### TASK
Recast every line of the entries below as a Markdown table with the columns Row and Line text. Number the rows in order and leave out blank lines.

### PROVIDED RECORDS
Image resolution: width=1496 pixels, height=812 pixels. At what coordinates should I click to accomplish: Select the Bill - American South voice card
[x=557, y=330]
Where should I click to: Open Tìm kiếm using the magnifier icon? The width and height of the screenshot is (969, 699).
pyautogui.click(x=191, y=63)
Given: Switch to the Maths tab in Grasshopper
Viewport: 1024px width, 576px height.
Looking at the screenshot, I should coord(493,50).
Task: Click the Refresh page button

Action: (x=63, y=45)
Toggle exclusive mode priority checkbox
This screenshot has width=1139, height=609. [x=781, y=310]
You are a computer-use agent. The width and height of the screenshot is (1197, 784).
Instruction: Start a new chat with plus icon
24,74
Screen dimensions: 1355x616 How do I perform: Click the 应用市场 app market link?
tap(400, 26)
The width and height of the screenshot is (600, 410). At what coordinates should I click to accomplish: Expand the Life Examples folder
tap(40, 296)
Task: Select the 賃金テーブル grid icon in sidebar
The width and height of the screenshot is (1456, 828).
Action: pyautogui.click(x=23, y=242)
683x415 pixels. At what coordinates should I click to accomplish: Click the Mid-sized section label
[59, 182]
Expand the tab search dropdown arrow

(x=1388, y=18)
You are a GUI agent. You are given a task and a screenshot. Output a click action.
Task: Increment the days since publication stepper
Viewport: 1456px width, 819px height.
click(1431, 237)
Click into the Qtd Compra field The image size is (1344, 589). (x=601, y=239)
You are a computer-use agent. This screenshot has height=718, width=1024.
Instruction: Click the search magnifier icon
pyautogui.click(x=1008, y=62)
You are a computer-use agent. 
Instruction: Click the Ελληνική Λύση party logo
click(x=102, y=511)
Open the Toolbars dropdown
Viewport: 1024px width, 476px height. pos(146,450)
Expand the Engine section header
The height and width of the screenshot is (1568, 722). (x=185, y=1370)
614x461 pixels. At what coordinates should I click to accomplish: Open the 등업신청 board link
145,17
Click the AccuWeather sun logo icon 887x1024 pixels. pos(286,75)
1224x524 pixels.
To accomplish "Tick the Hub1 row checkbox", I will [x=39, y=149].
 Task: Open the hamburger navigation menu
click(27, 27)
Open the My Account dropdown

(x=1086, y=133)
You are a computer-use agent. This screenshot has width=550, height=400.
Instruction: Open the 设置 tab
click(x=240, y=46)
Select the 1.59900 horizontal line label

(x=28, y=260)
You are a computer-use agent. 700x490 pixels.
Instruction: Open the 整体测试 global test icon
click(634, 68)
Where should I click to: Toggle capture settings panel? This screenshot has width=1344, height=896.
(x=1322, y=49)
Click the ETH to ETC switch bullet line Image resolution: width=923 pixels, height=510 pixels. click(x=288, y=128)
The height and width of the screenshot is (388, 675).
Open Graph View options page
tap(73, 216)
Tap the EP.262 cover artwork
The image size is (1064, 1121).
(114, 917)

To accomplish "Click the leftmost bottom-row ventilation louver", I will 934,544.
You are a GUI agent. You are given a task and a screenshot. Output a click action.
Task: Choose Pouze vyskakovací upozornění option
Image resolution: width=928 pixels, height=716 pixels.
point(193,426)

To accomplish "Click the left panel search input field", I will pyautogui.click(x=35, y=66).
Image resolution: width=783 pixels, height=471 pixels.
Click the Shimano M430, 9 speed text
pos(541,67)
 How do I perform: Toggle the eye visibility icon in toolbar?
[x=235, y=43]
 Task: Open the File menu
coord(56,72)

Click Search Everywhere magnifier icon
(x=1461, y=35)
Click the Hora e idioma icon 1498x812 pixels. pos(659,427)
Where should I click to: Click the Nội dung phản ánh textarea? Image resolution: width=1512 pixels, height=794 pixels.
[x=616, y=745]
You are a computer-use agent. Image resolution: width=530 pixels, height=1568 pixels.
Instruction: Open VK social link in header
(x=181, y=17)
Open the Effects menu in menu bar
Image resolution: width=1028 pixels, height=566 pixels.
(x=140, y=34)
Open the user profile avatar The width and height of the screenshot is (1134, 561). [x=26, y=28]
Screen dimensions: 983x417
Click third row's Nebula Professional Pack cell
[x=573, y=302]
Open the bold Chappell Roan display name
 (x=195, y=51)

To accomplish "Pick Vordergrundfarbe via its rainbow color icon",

### EXERCISE OUTPUT
| Row | Line text |
|---|---|
| 1 | Image resolution: width=1496 pixels, height=812 pixels. At what coordinates should I click to accomplish: Select the Bill - American South voice card |
| 2 | [x=557, y=330] |
| 3 | Where should I click to: Open Tìm kiếm using the magnifier icon? The width and height of the screenshot is (969, 699). |
| 4 | pyautogui.click(x=191, y=63) |
| 5 | Given: Switch to the Maths tab in Grasshopper |
| 6 | Viewport: 1024px width, 576px height. |
| 7 | Looking at the screenshot, I should coord(493,50). |
| 8 | Task: Click the Refresh page button |
| 9 | Action: (x=63, y=45) |
| 10 | Toggle exclusive mode priority checkbox |
| 11 | This screenshot has width=1139, height=609. [x=781, y=310] |
| 12 | You are a computer-use agent. The width and height of the screenshot is (1197, 784). |
| 13 | Instruction: Start a new chat with plus icon |
| 14 | 24,74 |
| 15 | Screen dimensions: 1355x616 How do I perform: Click the 应用市场 app market link? |
| 16 | tap(400, 26) |
| 17 | The width and height of the screenshot is (600, 410). At what coordinates should I click to accomplish: Expand the Life Examples folder |
| 18 | tap(40, 296) |
| 19 | Task: Select the 賃金テーブル grid icon in sidebar |
| 20 | The width and height of the screenshot is (1456, 828). |
| 21 | Action: pyautogui.click(x=23, y=242) |
| 22 | 683x415 pixels. At what coordinates should I click to accomplish: Click the Mid-sized section label |
| 23 | [59, 182] |
| 24 | Expand the tab search dropdown arrow |
| 25 | (x=1388, y=18) |
| 26 | You are a GUI agent. You are given a task and a screenshot. Output a click action. |
| 27 | Task: Increment the days since publication stepper |
| 28 | Viewport: 1456px width, 819px height. |
| 29 | click(1431, 237) |
| 30 | Click into the Qtd Compra field The image size is (1344, 589). (x=601, y=239) |
| 31 | You are a computer-use agent. This screenshot has height=718, width=1024. |
| 32 | Instruction: Click the search magnifier icon |
| 33 | pyautogui.click(x=1008, y=62) |
| 34 | You are a computer-use agent.  |
| 35 | Instruction: Click the Ελληνική Λύση party logo |
| 36 | click(x=102, y=511) |
| 37 | Open the Toolbars dropdown |
| 38 | Viewport: 1024px width, 476px height. pos(146,450) |
| 39 | Expand the Engine section header |
| 40 | The height and width of the screenshot is (1568, 722). (x=185, y=1370) |
| 41 | 614x461 pixels. At what coordinates should I click to accomplish: Open the 등업신청 board link |
| 42 | 145,17 |
| 43 | Click the AccuWeather sun logo icon 887x1024 pixels. pos(286,75) |
| 44 | 1224x524 pixels. |
| 45 | To accomplish "Tick the Hub1 row checkbox", I will [x=39, y=149]. |
| 46 |  Task: Open the hamburger navigation menu |
| 47 | click(27, 27) |
| 48 | Open the My Account dropdown |
| 49 | (x=1086, y=133) |
| 50 | You are a computer-use agent. This screenshot has width=550, height=400. |
| 51 | Instruction: Open the 设置 tab |
| 52 | click(x=240, y=46) |
| 53 | Select the 1.59900 horizontal line label |
| 54 | (x=28, y=260) |
| 55 | You are a computer-use agent. 700x490 pixels. |
| 56 | Instruction: Open the 整体测试 global test icon |
| 57 | click(634, 68) |
| 58 | Where should I click to: Toggle capture settings panel? This screenshot has width=1344, height=896. |
| 59 | (x=1322, y=49) |
| 60 | Click the ETH to ETC switch bullet line Image resolution: width=923 pixels, height=510 pixels. click(x=288, y=128) |
| 61 | The height and width of the screenshot is (388, 675). |
| 62 | Open Graph View options page |
| 63 | tap(73, 216) |
| 64 | Tap the EP.262 cover artwork |
| 65 | The image size is (1064, 1121). |
| 66 | (114, 917) |
| 67 | To accomplish "Click the leftmost bottom-row ventilation louver", I will 934,544. |
| 68 | You are a GUI agent. You are given a task and a screenshot. Output a click action. |
| 69 | Task: Choose Pouze vyskakovací upozornění option |
| 70 | Image resolution: width=928 pixels, height=716 pixels. |
| 71 | point(193,426) |
| 72 | To accomplish "Click the left panel search input field", I will pyautogui.click(x=35, y=66). |
| 73 | Image resolution: width=783 pixels, height=471 pixels. |
| 74 | Click the Shimano M430, 9 speed text |
| 75 | pos(541,67) |
| 76 |  How do I perform: Toggle the eye visibility icon in toolbar? |
| 77 | [x=235, y=43] |
| 78 |  Task: Open the File menu |
| 79 | coord(56,72) |
| 80 | Click Search Everywhere magnifier icon |
| 81 | (x=1461, y=35) |
| 82 | Click the Hora e idioma icon 1498x812 pixels. pos(659,427) |
| 83 | Where should I click to: Click the Nội dung phản ánh textarea? Image resolution: width=1512 pixels, height=794 pixels. |
| 84 | [x=616, y=745] |
| 85 | You are a computer-use agent. Image resolution: width=530 pixels, height=1568 pixels. |
| 86 | Instruction: Open VK social link in header |
| 87 | (x=181, y=17) |
| 88 | Open the Effects menu in menu bar |
| 89 | Image resolution: width=1028 pixels, height=566 pixels. |
| 90 | (x=140, y=34) |
| 91 | Open the user profile avatar The width and height of the screenshot is (1134, 561). [x=26, y=28] |
| 92 | Screen dimensions: 983x417 |
| 93 | Click third row's Nebula Professional Pack cell |
| 94 | [x=573, y=302] |
| 95 | Open the bold Chappell Roan display name |
| 96 |  (x=195, y=51) |
| 97 | To accomplish "Pick Vordergrundfarbe via its rainbow color icon", |